**文檔正文**
^^^^^^^^

伯豪生物可以為您提供多組學的農林研究解決方案,包括:基因組層面全基因組重測序、Affymetrix SNP芯片、Illumina SNP芯片;轉錄組層面mRNA測序、全轉錄組測序/lncRNA測序、circRNA測序、miRNA測序;微生物層面16S rDNA/18S rDNA/ITS擴增子測序、宏基因組測序(元基因組測序)等。伯豪生物用科學的項目方案設計,嚴謹的實驗數據質控,專業的生信分析團隊,豐富的項目合作經驗,為您的研究和數據帶來扎實的服務,加速您的研究。

 

農林特色服務——BSA測序定位

一、BSA定位——快速定位性狀基因

1.1 BSA方法簡介

在動植物性狀定位研究中,將家系后代中具有極端相反性狀的個體分為兩組,尋找出與性狀呈共分離的分子標記,從而實現性狀定位的方法,稱為混合分組分析法(Bulked Segregant Analysis,BSA)。BSA的思想早在1991年就由Michelmore在萵苣的抗病性性狀定位研究中提出1。在高通量測序普及的近十年內,BSA再次成為了性狀定位研究的熱點,NGM2、SHORE-Map3、QTL-seq4、MutMap5, 6等方法不斷提出,并得到了廣泛應用。

在實驗設計上,BSA測序使用了極端性狀的兩個群體進行Pool-seq,對比變異位點基因頻率的差異,找出那些具有明顯差異的位點作為性狀候選位點。根據應用的差異,BSA測序已產生了多種分析方法。QTL-seq可用于應對自然發生的數量性狀和質量性狀。MutMap是一種特定的應用,分析尋找的是EMS誘變導致的突變性狀,而非自然產生的突變。下面將詳細介紹這兩種方法。

 

 1.2 QTL-seq

QTL-seq是Hiroki(2013)提出的QTL定位方法4。與傳統QTL連鎖定位方法一樣,QTL-seq也是基于遺傳群體來進行實驗的,但它更為快速和節省成本,并可達到較高的準確性。下面是取樣設計和分析原理的示意圖(圖1.2)。

圖1.2. QTL-seq流程示意圖(Hiroki 2013)4

 

1.3 MutMap

MutMap是用于尋找EMS誘變性狀的方法。在取樣設計和分析原理上與QTL-seq十分類似,同樣是基于遺傳群體的取樣設計,在混池測序后比較基因頻率,找出SNP-index接近1的候選位點。下面是原理示意圖(圖1.4)。

圖1.4. MutMap流程示意圖(Abe 2012)6

 提出QTL-seq分析方法的Ryohei Terauchi教授研究組還針對分析中可能遇到的各種情況提出了解決方法(表1.1)。MutMap+7和MutMap-Gap8是MutMap的特殊形式,適用于突變致死、無法異交和性狀位點不在參考基因組的情況。

表1.1. MutMap的衍生應用

 

 二、技術路線

 

 

三、BSA測序實驗設計

3.1 實驗參數

QTL-seq和MutMap除了實驗材料的準備上略有不同,其它幾乎沒有區別(表2.1)。

^^^^^^^^

**數據摘錄**
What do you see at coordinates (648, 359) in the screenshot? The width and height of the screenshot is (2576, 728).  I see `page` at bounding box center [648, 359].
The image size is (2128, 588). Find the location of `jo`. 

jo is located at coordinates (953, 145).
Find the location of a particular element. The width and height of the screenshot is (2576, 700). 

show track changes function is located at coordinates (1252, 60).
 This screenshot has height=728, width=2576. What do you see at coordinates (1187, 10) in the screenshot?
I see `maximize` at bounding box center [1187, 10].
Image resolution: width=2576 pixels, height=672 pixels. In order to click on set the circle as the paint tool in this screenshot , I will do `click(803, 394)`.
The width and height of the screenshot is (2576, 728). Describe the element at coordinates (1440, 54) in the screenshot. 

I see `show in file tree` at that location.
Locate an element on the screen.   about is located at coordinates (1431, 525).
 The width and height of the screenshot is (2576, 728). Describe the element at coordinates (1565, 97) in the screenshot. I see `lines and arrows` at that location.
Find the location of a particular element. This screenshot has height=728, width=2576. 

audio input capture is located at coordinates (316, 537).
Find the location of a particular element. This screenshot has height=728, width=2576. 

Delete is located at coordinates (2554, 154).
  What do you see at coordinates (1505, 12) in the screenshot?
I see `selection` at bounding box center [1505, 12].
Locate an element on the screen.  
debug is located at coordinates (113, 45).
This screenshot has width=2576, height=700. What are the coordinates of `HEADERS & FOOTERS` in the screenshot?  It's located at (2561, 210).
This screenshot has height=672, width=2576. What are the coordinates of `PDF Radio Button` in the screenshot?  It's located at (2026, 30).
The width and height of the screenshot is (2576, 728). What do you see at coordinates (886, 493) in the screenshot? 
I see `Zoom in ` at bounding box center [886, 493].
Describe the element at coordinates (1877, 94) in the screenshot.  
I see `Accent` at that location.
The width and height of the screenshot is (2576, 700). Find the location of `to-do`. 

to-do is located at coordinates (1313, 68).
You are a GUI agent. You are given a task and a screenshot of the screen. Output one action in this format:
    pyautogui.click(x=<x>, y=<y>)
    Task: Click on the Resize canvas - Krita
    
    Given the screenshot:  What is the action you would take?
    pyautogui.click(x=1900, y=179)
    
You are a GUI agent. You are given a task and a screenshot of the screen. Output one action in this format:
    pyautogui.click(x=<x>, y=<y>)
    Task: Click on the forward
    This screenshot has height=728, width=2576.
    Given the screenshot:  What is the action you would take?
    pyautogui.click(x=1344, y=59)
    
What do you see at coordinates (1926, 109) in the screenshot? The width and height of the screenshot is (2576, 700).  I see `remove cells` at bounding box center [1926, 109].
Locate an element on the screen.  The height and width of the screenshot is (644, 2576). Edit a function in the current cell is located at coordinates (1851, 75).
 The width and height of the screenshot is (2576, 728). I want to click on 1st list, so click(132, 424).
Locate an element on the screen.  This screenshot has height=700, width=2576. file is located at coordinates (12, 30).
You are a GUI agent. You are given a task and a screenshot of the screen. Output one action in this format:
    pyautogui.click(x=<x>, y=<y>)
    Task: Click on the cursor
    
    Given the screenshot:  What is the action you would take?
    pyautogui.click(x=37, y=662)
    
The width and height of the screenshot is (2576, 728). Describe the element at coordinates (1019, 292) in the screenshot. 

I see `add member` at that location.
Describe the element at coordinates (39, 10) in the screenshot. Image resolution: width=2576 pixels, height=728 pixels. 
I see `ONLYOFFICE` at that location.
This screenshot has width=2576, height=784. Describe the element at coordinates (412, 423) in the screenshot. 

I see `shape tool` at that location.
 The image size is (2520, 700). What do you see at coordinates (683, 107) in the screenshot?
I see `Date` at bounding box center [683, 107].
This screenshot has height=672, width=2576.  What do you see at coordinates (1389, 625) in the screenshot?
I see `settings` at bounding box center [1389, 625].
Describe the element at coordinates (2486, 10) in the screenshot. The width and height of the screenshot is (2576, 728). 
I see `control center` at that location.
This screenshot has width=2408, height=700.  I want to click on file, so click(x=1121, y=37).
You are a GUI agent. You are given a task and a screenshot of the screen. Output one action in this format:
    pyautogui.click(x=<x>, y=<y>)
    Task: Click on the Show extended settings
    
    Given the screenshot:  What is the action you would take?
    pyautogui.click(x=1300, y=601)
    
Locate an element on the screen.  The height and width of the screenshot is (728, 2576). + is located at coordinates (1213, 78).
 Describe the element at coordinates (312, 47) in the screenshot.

^^^^^^^^

**練習任務**
1. 根據BSA測序介紹,簡要回答下列問題:
(a) BSA的思想由誰在哪一年提出?當時研究的是什麼作物的什麼性狀?
(b) MutMap分析尋找的是由什麼導致的突變性狀?
(c) MutMap+和MutMap-Gap適用於哪些情況?
2. 請原樣抄錄BSA測序介紹中的一段文字,從“1.1 BSA方法簡介”開始,一直到“然產生的突變。下面將詳細介紹這兩種方法。”為止。
這些數據與BSA測序介紹的內容並無關聯。

**各題解答**
1.
(a) 由Michelmore於1991年提出,研究的是萵苣的抗病性性狀定位。
(b) EMS誘變導致的突變性狀。
(c) 突變致死、無法異交和性狀位點不在參考基因組的情況。

2.
1.1 BSA方法簡介

在動植物性狀定位研究中,將家系后代中具有極端相反性狀的個體分為兩組,尋找出與性狀呈共分離的分子標記,從而實現性狀定位的方法,稱為混合分組分析法(Bulked Segregant Analysis,BSA)。BSA的思想早在1991年就由Michelmore在萵苣的抗病性性狀定位研究中提出1。在高通量測序普及的近十年內,BSA再次成為了性狀定位研究的熱點,NGM2、SHORE-Map3、QTL-seq4、MutMap5, 6等方法不斷提出,并得到了廣泛應用。

在實驗設計上,BSA測序使用了極端性狀的兩個群體進行Pool-seq,對比變異位點基因頻率的差異,找出那些具有明顯差異的位點作為性狀候選位點。根據應用的差異,BSA測序已產生了多種分析方法。QTL-seq可用于應對自然發生的數量性狀和質量性狀。MutMap是一種特定的應用,分析尋找的是EMS誘變導致的突變性狀,而非自然產生的突變。下面將詳細介紹這兩種方法。